The relation ≤ and > on a boolean algebra are defined as: 𝑥≤𝑦 if and only if…

2018

The relation ≤ and > on a boolean algebra are defined as:

𝑥≤𝑦 if and only if 𝑥∨𝑦=𝑦

𝑥<𝑦 means 𝑥≤𝑦 but 𝑥≠𝑦

𝑥≥𝑦 means 𝑦≤𝑥 and

𝑥>𝑦 means 𝑦<𝑥

Considering the above definitions, which of the following is not true in the boolean algebra?

(i) If 𝑥≤𝑦 and 𝑦≤𝑧, then 𝑥≤𝑧

(ii) If 𝑥≤𝑦 and 𝑦≤𝑥, then 𝑥=𝑦

(iii) If 𝑥<𝑦 and 𝑦<𝑧, then 𝑥≤𝑦

(iv) If 𝑥<𝑦 and 𝑦<𝑧, then 𝑥<𝑦

Choose the correct answer from the code given below:

  1. A.

    (i) and (ii) Only

  2. B.

    (ii) and (iii) Only

  3. C.

    (iii) Only

  4. D.

    (iv) Only

Attempted by 105 students.

Show answer & explanation

Correct answer: D

Given: x<y ⇒ x≤y and x≠y.

▬▬▬▬▬▬▬▬▬▬

* Parts of the exercise:
1 > Please print the boolean algebra question word for word, from "The relation ≤ and > on a" to "the boolean algebra?".
2 > List each relation that the boolean algebra question defines, along with its definition.
3 > Summarize the boolean algebra question in two sentences.
The data after this point comes from a separate source.

* Information provided:
▬▬▬▬▬▬▬▬▬▬

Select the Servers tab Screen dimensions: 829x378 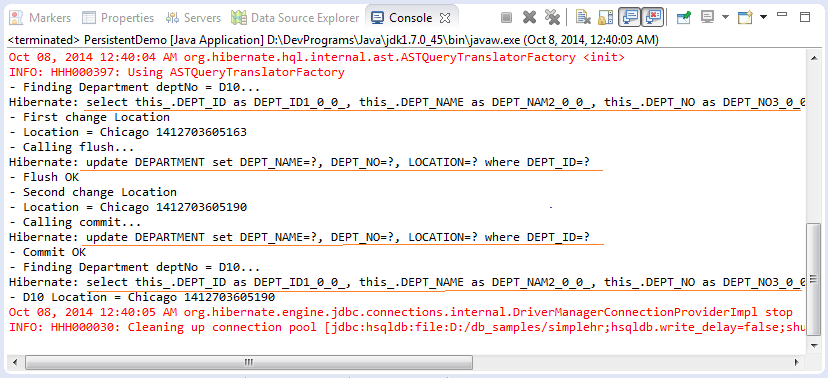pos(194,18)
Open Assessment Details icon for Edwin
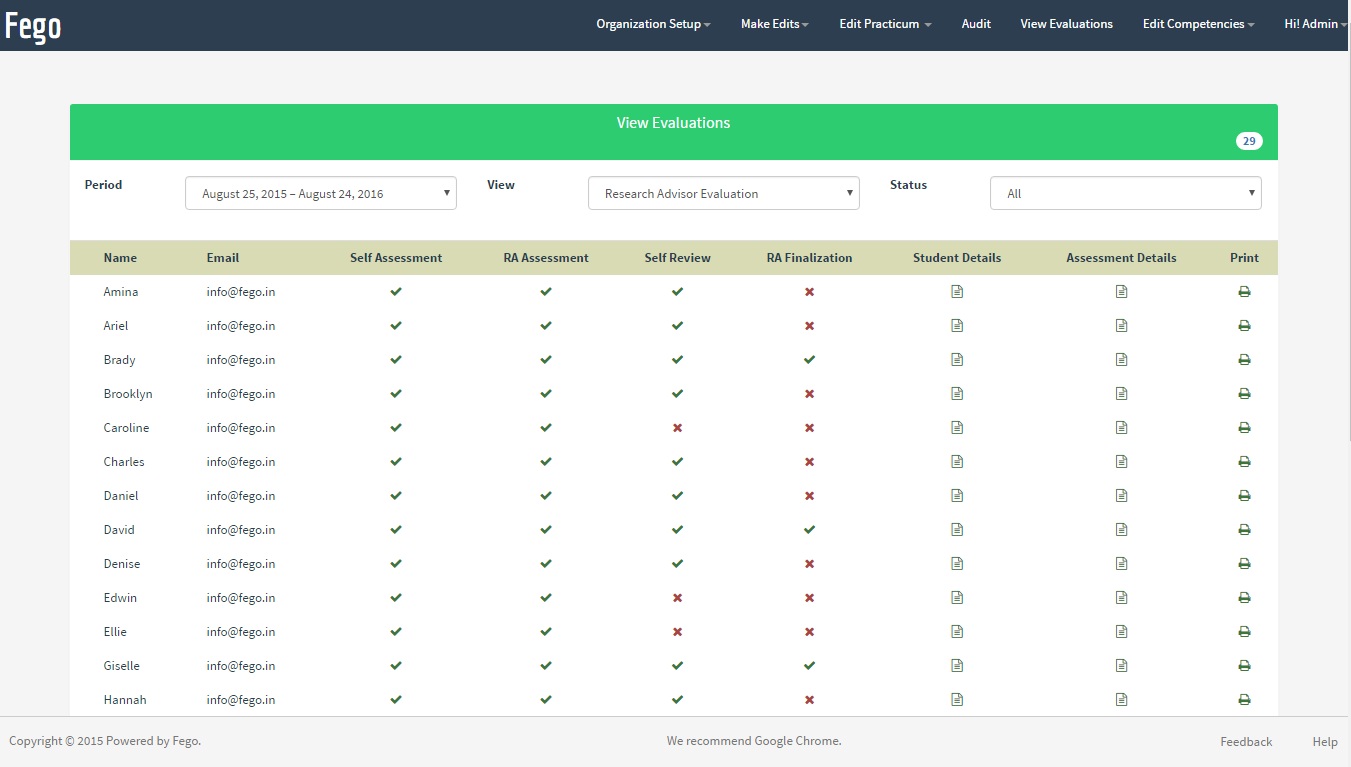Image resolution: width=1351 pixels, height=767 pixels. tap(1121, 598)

▬▬▬▬▬▬▬▬▬▬

* Answers below:
1 >
The relation ≤ and > on a boolean algebra are defined as:

𝑥≤𝑦 if and only if 𝑥∨𝑦=𝑦

𝑥<𝑦 means 𝑥≤𝑦 but 𝑥≠𝑦

𝑥≥𝑦 means 𝑦≤𝑥 and

𝑥>𝑦 means 𝑦<𝑥

Considering the above definitions, which of the following is not true in the boolean algebra?

2 >
- 𝑥≤𝑦: if and only if 𝑥∨𝑦=𝑦
- 𝑥<𝑦: 𝑥≤𝑦 but 𝑥≠𝑦
- 𝑥≥𝑦: 𝑦≤𝑥
- 𝑥>𝑦: 𝑦<𝑥

3 > The question defines the relations ≤, <, ≥ and > on a boolean algebra, with 𝑥≤𝑦 holding exactly when 𝑥∨𝑦=𝑦. It then asks which of four statements about these relations is not true, and gives D, "(iv) Only," as the correct answer.